Letters on Poetry and Art

SABCL - Volume 27

Part 2. On His Own and Others’ Poetry
Section 1. On His Poetry and Poetic Method
On Some Poems Written during the 1930s

Overhead Inspiration in Some Poems of the 1930s [1]

A long time ago, you wrote to me that the Overmind has two levels — the intuitive and the gnostic. There are surely several passages in your own poetry as well as in the Upanishads and the Gita that sustain an inspiration from the former; but has no poetry ever come from the Overmind proper which is turned towards the full supramental Gnosis? Do you remember anything either in Sanskrit or in your own work which derives from there? If not, is it possible to give some idea as to what quality of rhythm, language and substance would constitute the difference between the expression of the Overmind Intuition and the Overmind Gnosis? Those four lines I quoted to you from yourself the other day — where do they hail from?

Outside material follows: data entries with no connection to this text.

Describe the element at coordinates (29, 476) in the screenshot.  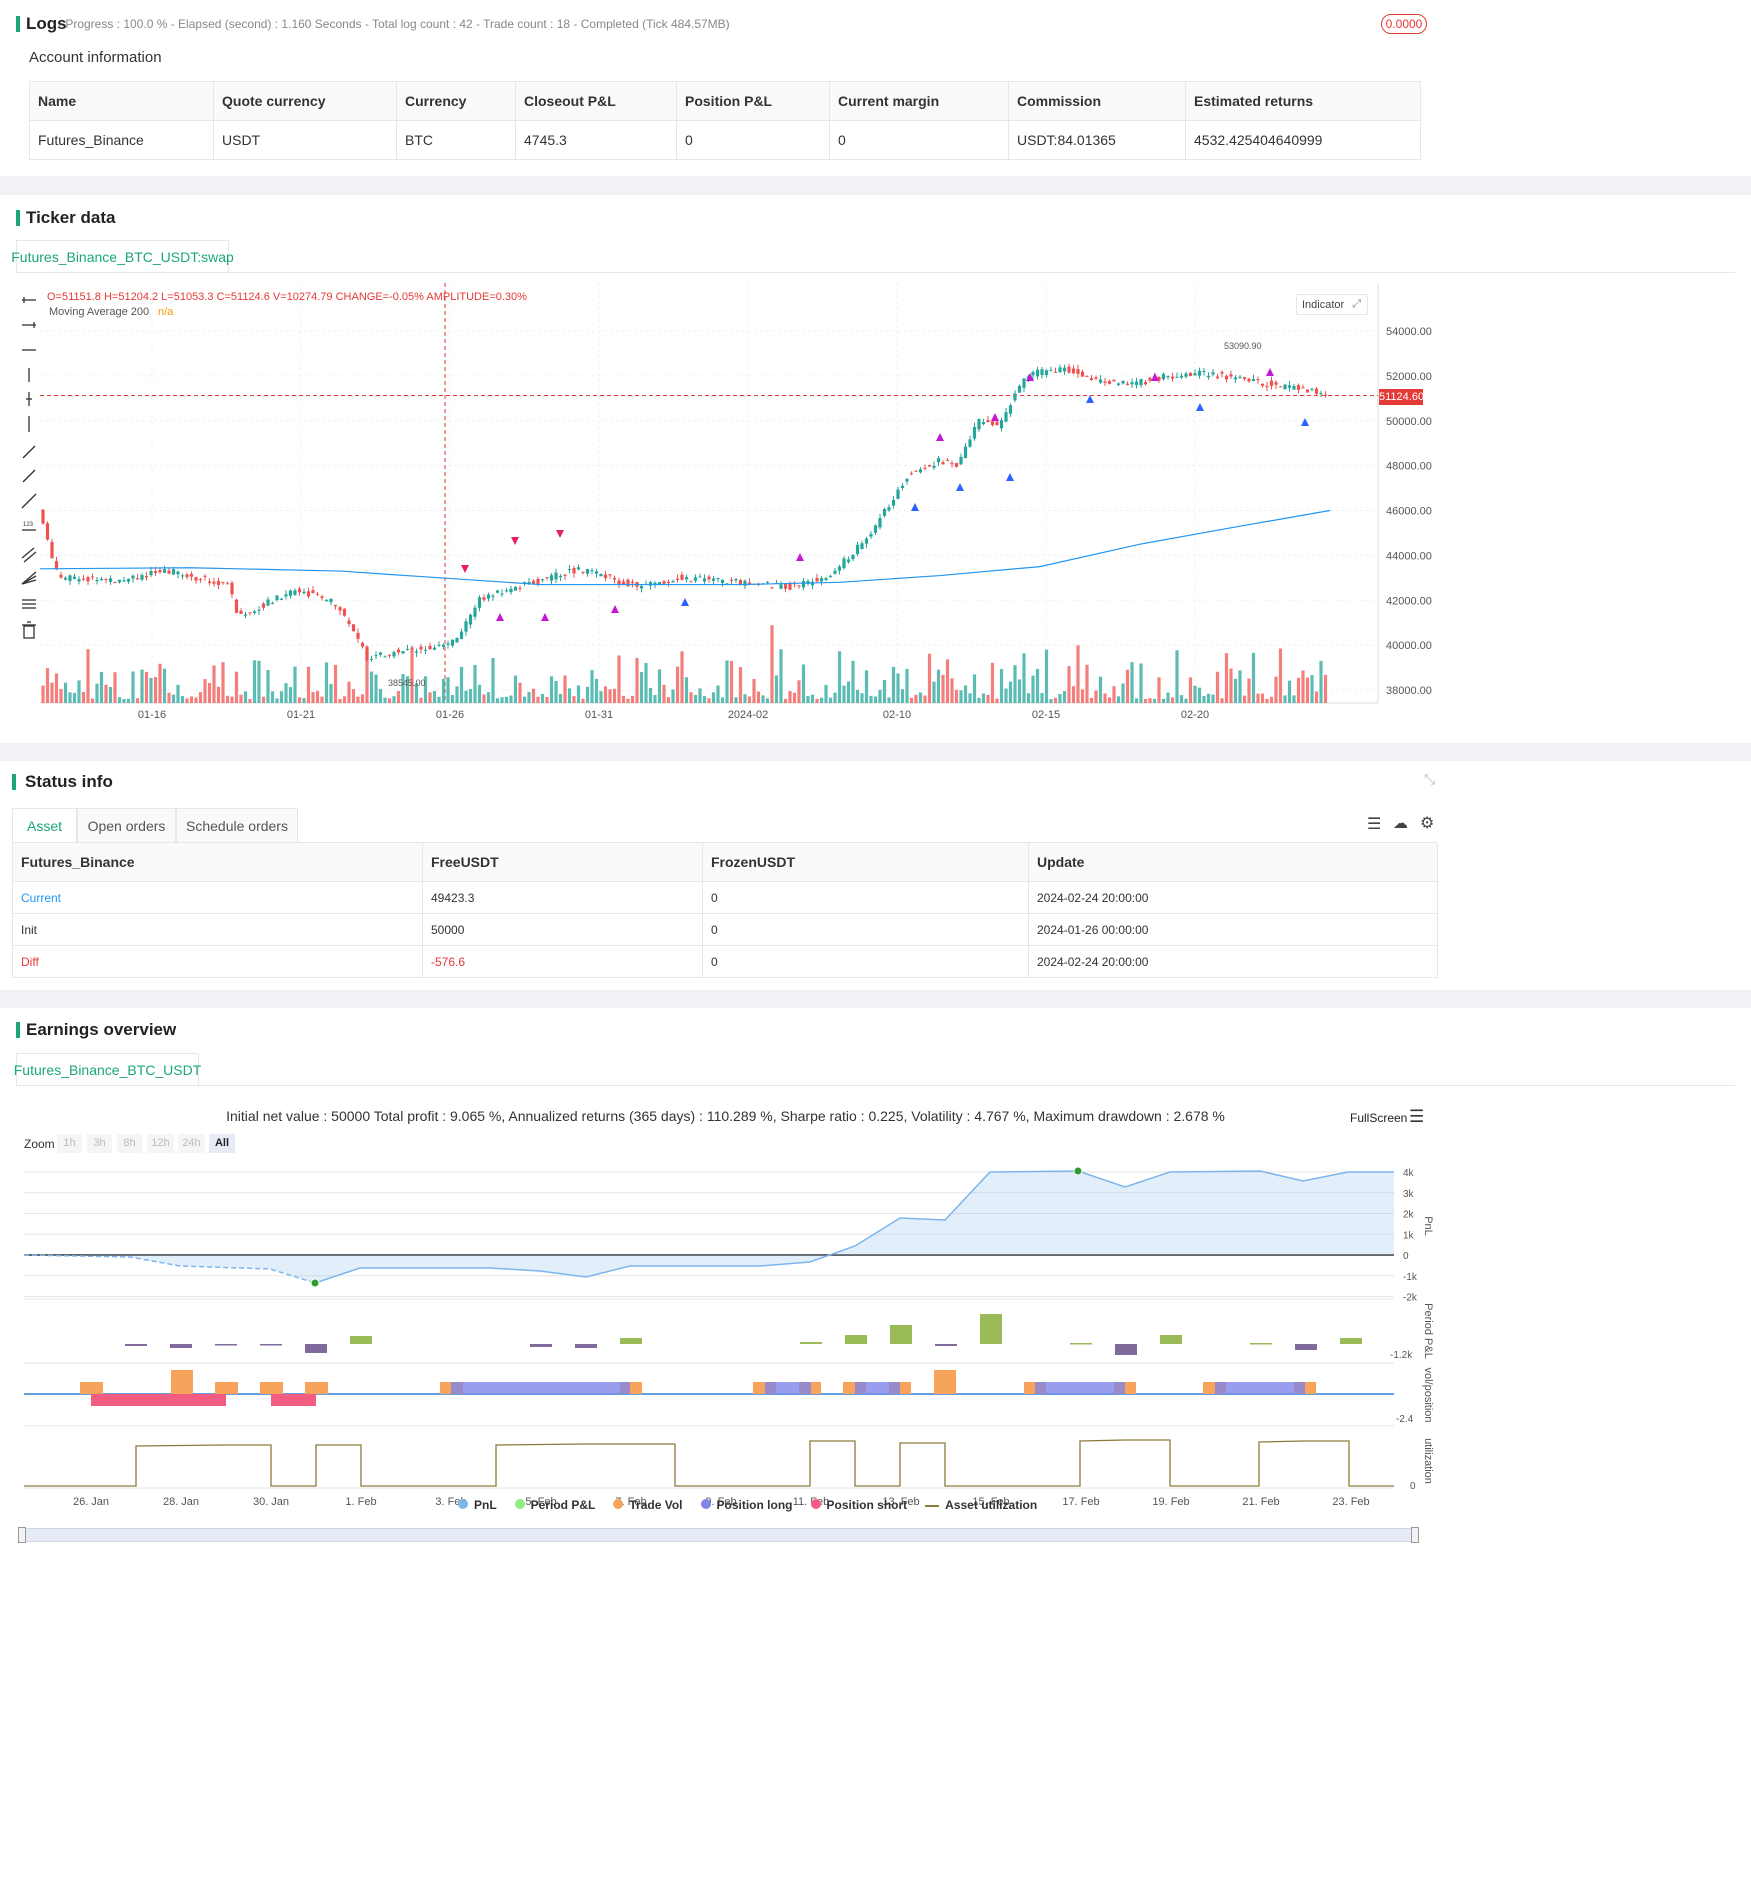
I see `ray-icon` at that location.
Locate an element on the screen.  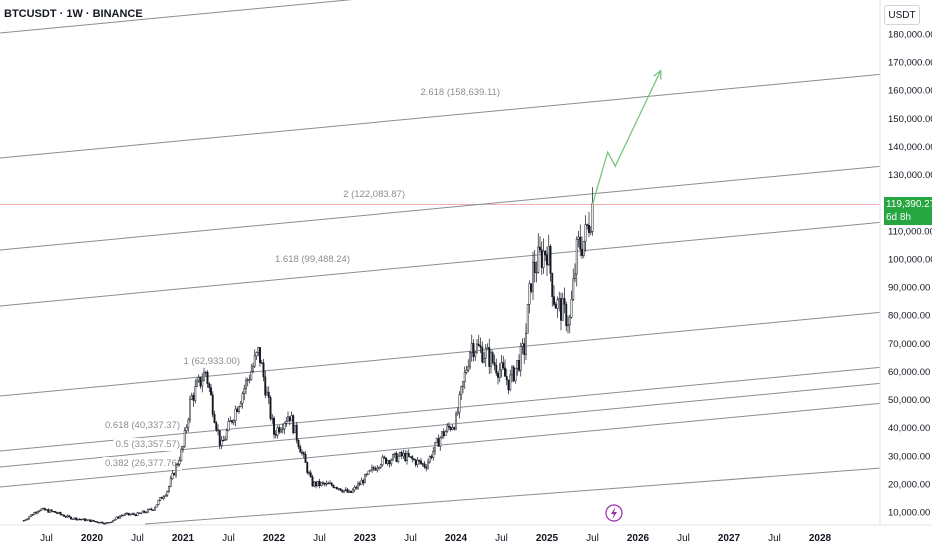
lightning-icon is located at coordinates (614, 513).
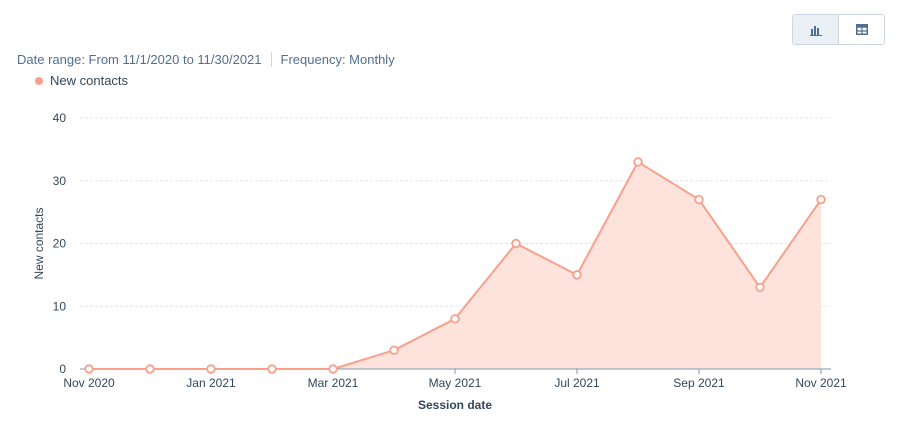 This screenshot has height=421, width=900. Describe the element at coordinates (39, 243) in the screenshot. I see `y-axis-title: New contacts` at that location.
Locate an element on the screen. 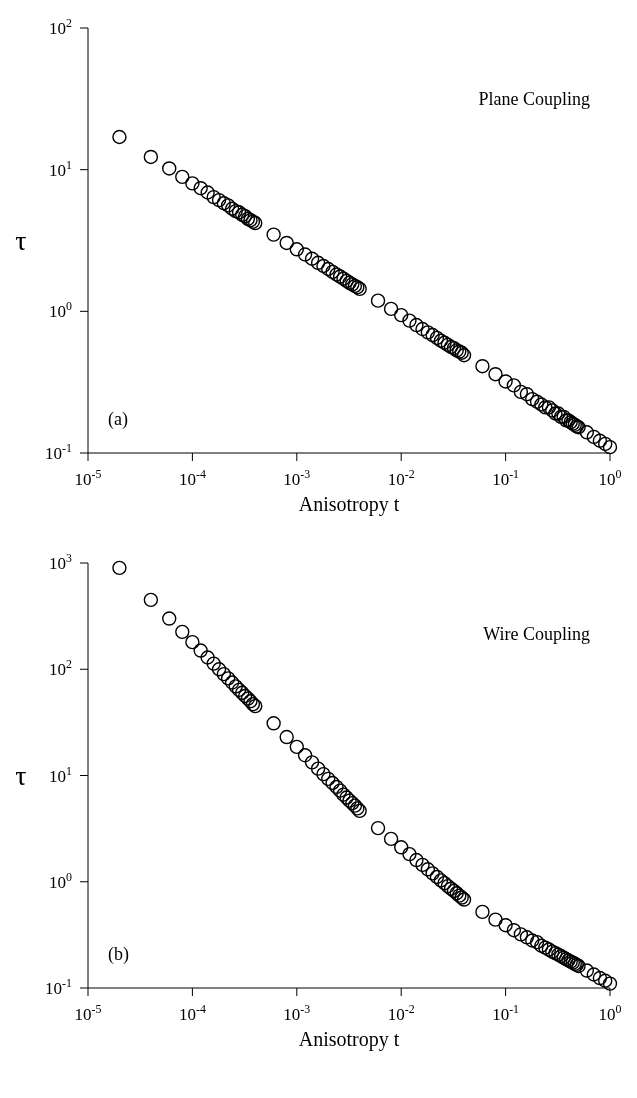 The height and width of the screenshot is (1098, 637). annotation: (a) is located at coordinates (118, 420).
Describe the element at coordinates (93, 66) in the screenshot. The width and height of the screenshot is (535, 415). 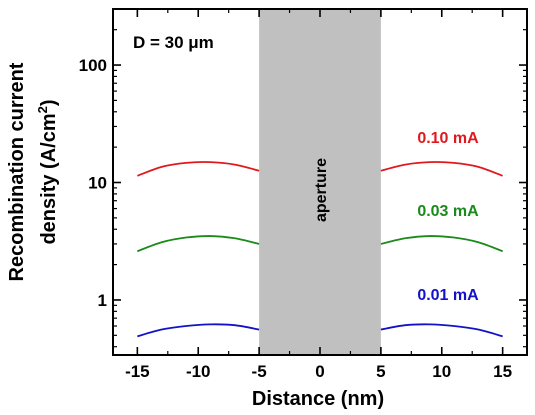
I see `y-tick-label: 100` at that location.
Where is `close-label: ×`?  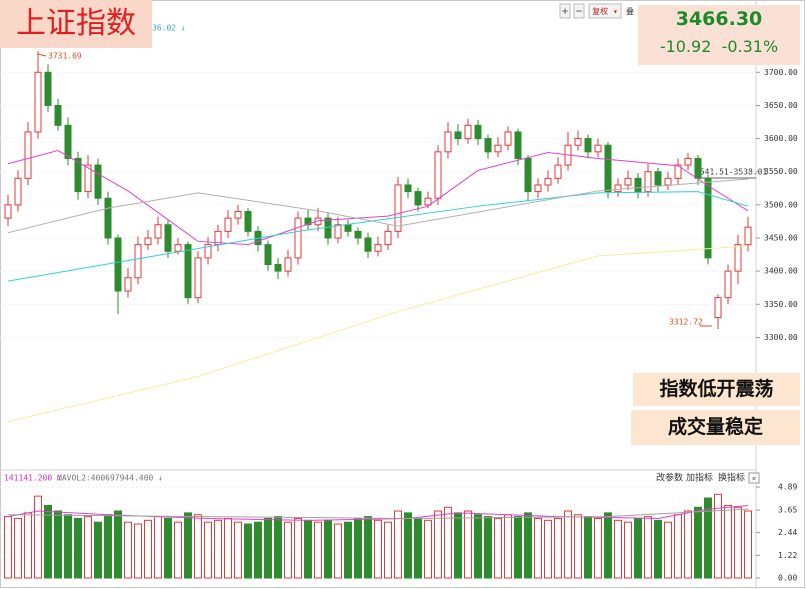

Arms taking to a voiceless supreme delight,

Life that meets the Eternal with close breast,

An unwalled mind dissolved in the Infinite,

Force one with unimaginable rest?

It is really very difficult for me to say anything in this respect about my own poetry; there is too complex a working of the Consciousness for it to be possible for me to classify and define. As for the Overmind Gnosis, I cannot yet say anything — I am familiar with its workings, but they are not easily definable or describable and, as for poetry, I have not yet observed sufficiently to say whether it enters in anywhere or not. I should expect its intervention to be extremely rare even as a touch; but I refer at present all higher overmind intervention to the O.I. [Overmind Intuition] in order to avoid any risk of overstatement. In the process of overmental transformation what I have observed is that the Overmind first takes up the illumined and higher mind and intellect (thinking, perceiving and reasoning intelligence) into itself and modifies itself to suit the operation — the result is what may be called a mental Overmind — then it lifts these lower movements and the intuitive mind together into a higher reach of itself, forming there the Overmind Intuition, and then all that into the Overmind Gnosis awaiting the supramental transformation. The overmind “touch” on the Higher Mind and Illumined Mind can thus raise towards the O.I. or to the O.G. or leave it in the M.O.; but, estimating at a glance as I have to do, it is not easy to be quite precise. I may have to revise my estimates later on a little, though not perhaps very appreciably, when I am able to look at things in a more leisurely way and fix the meeting lines which often tend to fade away, leaving an indefinable border.